The district court determined that there was no prejudice to Andersen based on the investigators' testimony at the omnibus hearing that they ceased listening to any call once it was determined the call was between Andersen and his attorney, and further, they did not hear anything relating to the case. In addition, the district court found there was no evidence that anyone else overheard anything relating to the case. We give great deference to a district court's findings of fact and will not set them aside unless clearly erroneous. See State v. Stephenson, 310 Minn. 229, 231, 245 N.W.2d 621, 623 (1976). Findings of fact are clearly erroneous if, on the entire evidence, we are left with the definite and firm conviction that a mistake occurred. Id. at 231, 245 N.W.2d at 623; State v. Evans, 756 N.W.2d 854, 870 (Minn.2008). Our review of the record confirms that the findings made on this issue were not clearly erroneous. There is no indication that the intrusions were intentional, that evidence presented at trial was produced by the intrusions, that the prosecution received confidential information about trial preparations or defense strategy, or that any information in the calls was used in any way to Andersen's detriment.6 We need not, and do not, articulate a standard that a defendant, or the State, must show to prevail on a claim that an intrusion into the attorney-client relationship amounted to a violation of the right to counsel because we conclude that based on the district court's factual findings, Andersen's claim fails under all of the standards discussed above.
Andersen makes several additional claims in his pro se brief. Andersen first argues that there was not sufficient evidence to convict him of first-degree murder. These arguments parallel those made on his behalf in this appeal and are addressed in Section II of this opinion. Andersen also argues that the district court committed plain error when it questioned various jurors, bailiffs, and witnesses about incidents that occurred outside of the trial. This argument is without merit for several reasons.
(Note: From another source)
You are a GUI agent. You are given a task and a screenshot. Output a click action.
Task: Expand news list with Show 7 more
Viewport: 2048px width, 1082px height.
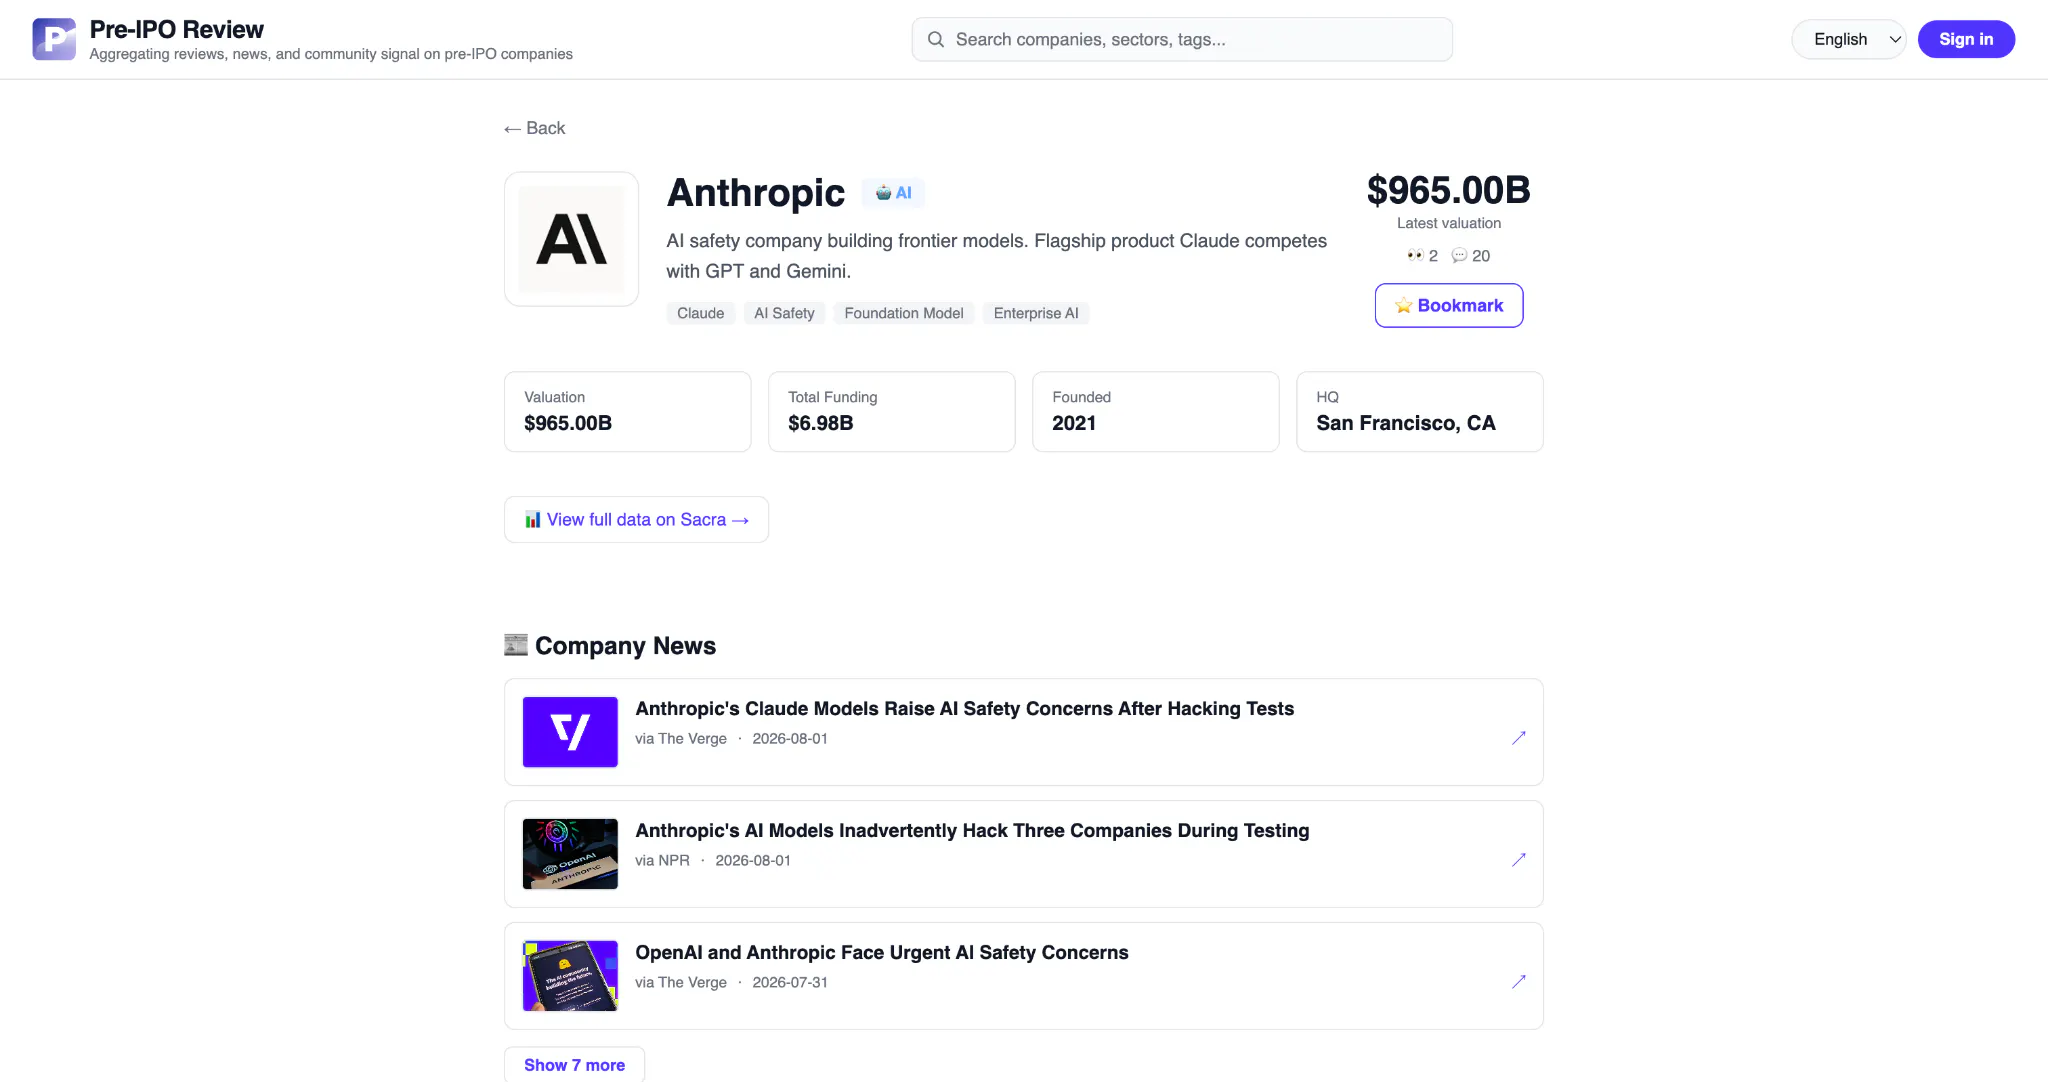pyautogui.click(x=574, y=1065)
The first juror-related questioning involved juror N.K. and a co-worker of N.K. The co-worker, aware that N.K. was serving on a jury, asked him how it was going. N.K. replied that there was a lot of “controversy” about the case and “[t]his one says, this one says, this one says.” The district court asked the co-worker if N.K. made any indication that the other jurors felt the same way or if there was any indication that N.K. had discussed this with other jurors. The co-worker responded in the negative.
The district court then questioned N.K. who claimed he never said anything beyond what could be found in the newspapers. In response to questions, N.K. indicated that the jurors sometimes, amongst themselves, would make comments about facial expressions, or that something seemed particularly important to an attorney. At no time did Andersen object to the questioning of the witness or juror. N.K. was dismissed without objection for talking about the case outside of the courtroom.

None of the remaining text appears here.